@leo's

The "Listtatzelwurm" or "Listmonster" you might already know from the tutorial. It's from the site "learn you a haskell for greater good", if you need more help about list, the chapter with the Listmonster might be a help for you.

Let me give you some extra exercises for the current chapter. The solution will be online in around a week.

Usage of List

Multiply all numbers from 1 to 100 by using a prelude function (and no recursion)

Sum all odd numbers bellow 50. Use a prelude function and the haskell list in a clever way.

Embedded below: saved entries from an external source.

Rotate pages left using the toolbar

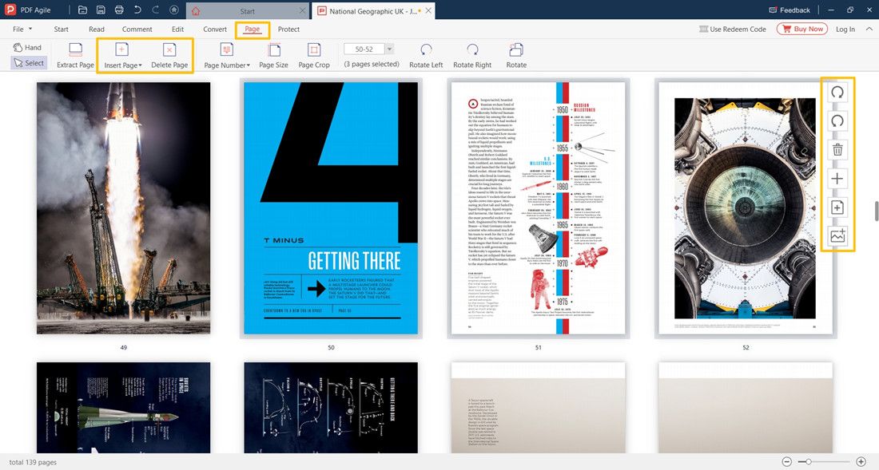pyautogui.click(x=425, y=56)
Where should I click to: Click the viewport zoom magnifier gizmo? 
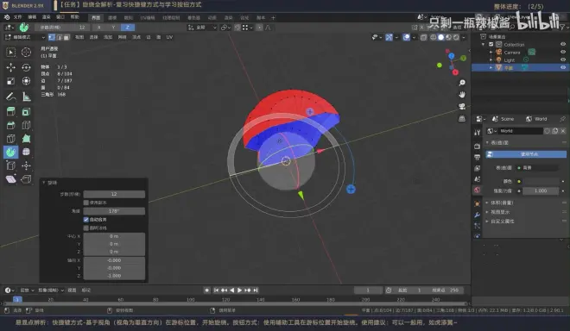462,83
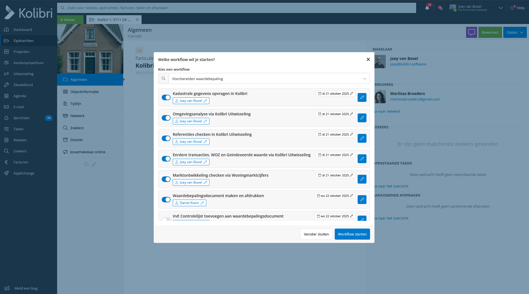Image resolution: width=529 pixels, height=294 pixels.
Task: Close the Kolibri 1, 5711 DX tab
Action: pyautogui.click(x=137, y=20)
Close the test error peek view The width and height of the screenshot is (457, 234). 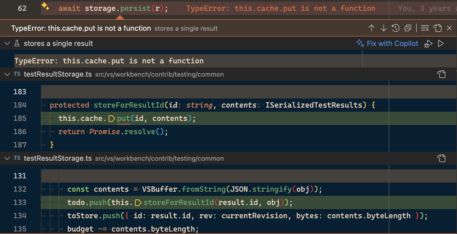point(449,28)
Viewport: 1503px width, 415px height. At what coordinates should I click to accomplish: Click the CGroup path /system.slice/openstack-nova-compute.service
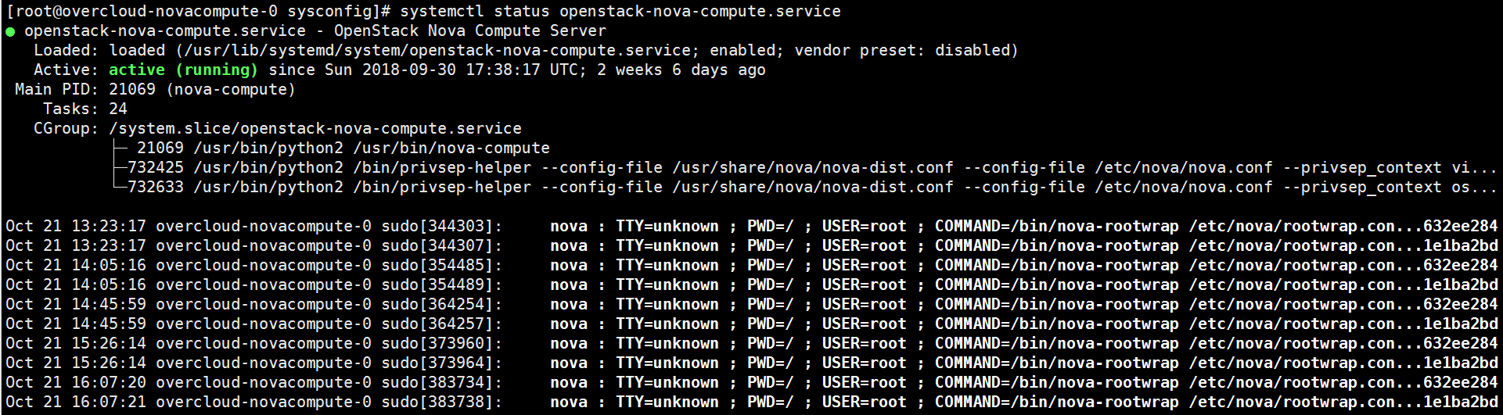click(315, 128)
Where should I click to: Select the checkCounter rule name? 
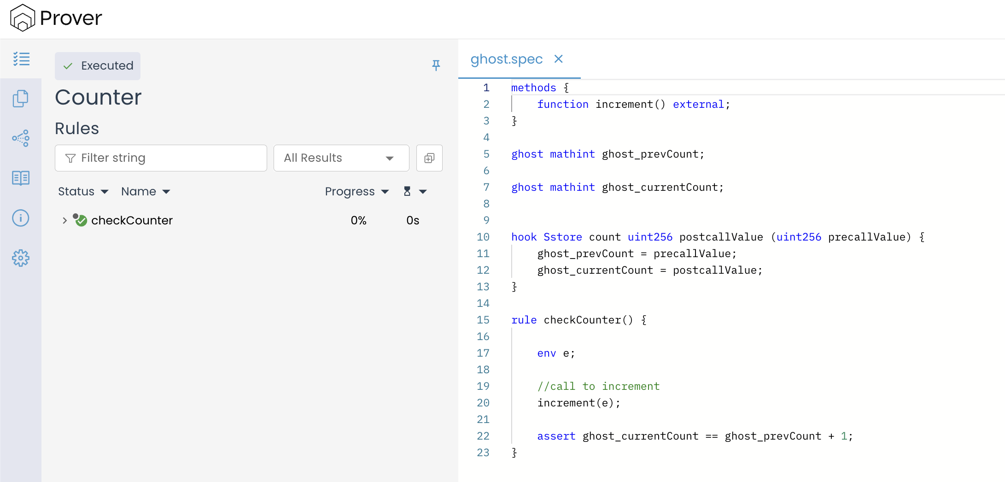[x=132, y=221]
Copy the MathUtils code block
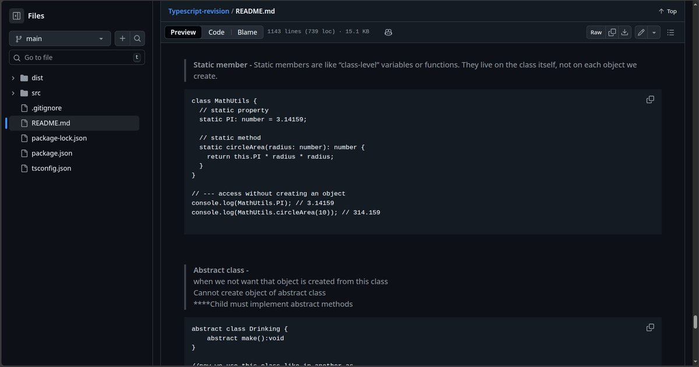 tap(649, 99)
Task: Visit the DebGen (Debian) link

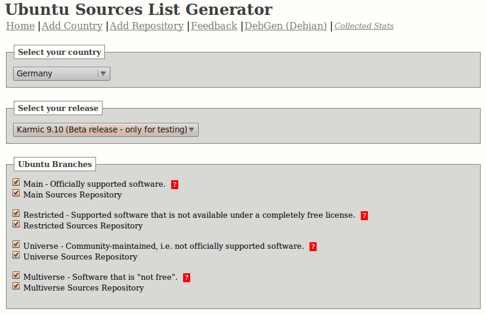Action: tap(286, 26)
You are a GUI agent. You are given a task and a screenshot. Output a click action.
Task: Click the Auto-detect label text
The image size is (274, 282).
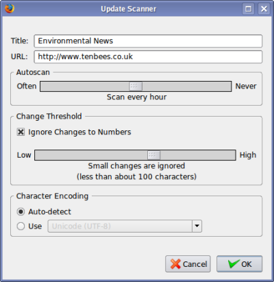click(49, 212)

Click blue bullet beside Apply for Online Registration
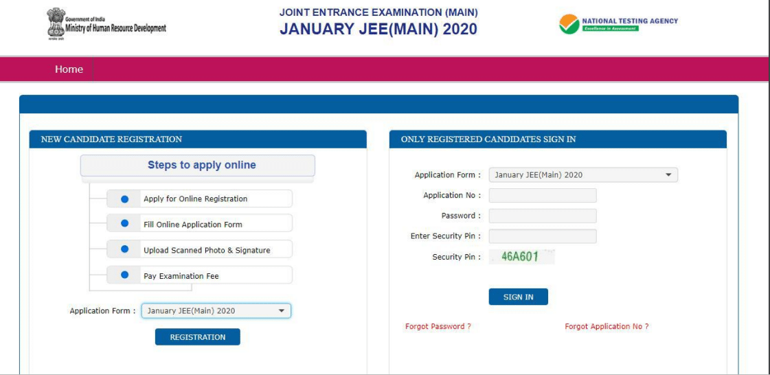click(x=125, y=199)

Generate the string "abcdefghijklmnopqrstuvwxyzabcdefghijklmnopqrstuvwxyz" (remember a string in haskell is just a ... of ...)

List functions

TA's usually just let you implement prelude functions to train list functions. So then, implement this functions recursiv:

sum :: (Num a) => [a] -> a
merge :: [a] -> [a] -> [a]    -- merge two list (in haskell (++))
nthElement :: [a] -> Int -> a -- give the n-th element of a list (in haskell (!!))

List comprehension

You already talked about list comprehension in the lecture. If you want to repeat it a bit, read the first chapter here http://www.haskell.org/haskellwiki/List_comprehension. Then find all numbers bellow 1000 that are devidable by 3 or 5 with a list comprehension. (When you sum this up you have already solved the first problem of project euler.)

A Proof for the end

You can also do recursiv proofs over lists. Given the following programm:

map f [] = []                    (m.1)
map f (x:xs) = f x : map f xs    (m.2)
times2 x = 2*x                   (ti)
twice [] = []                    (tw.1)
twice (x:xs) = (2* x):(twice xs) (tw.2)

Prove "FORALL xs::[int]. twice xs = map times2 xs" with recursion.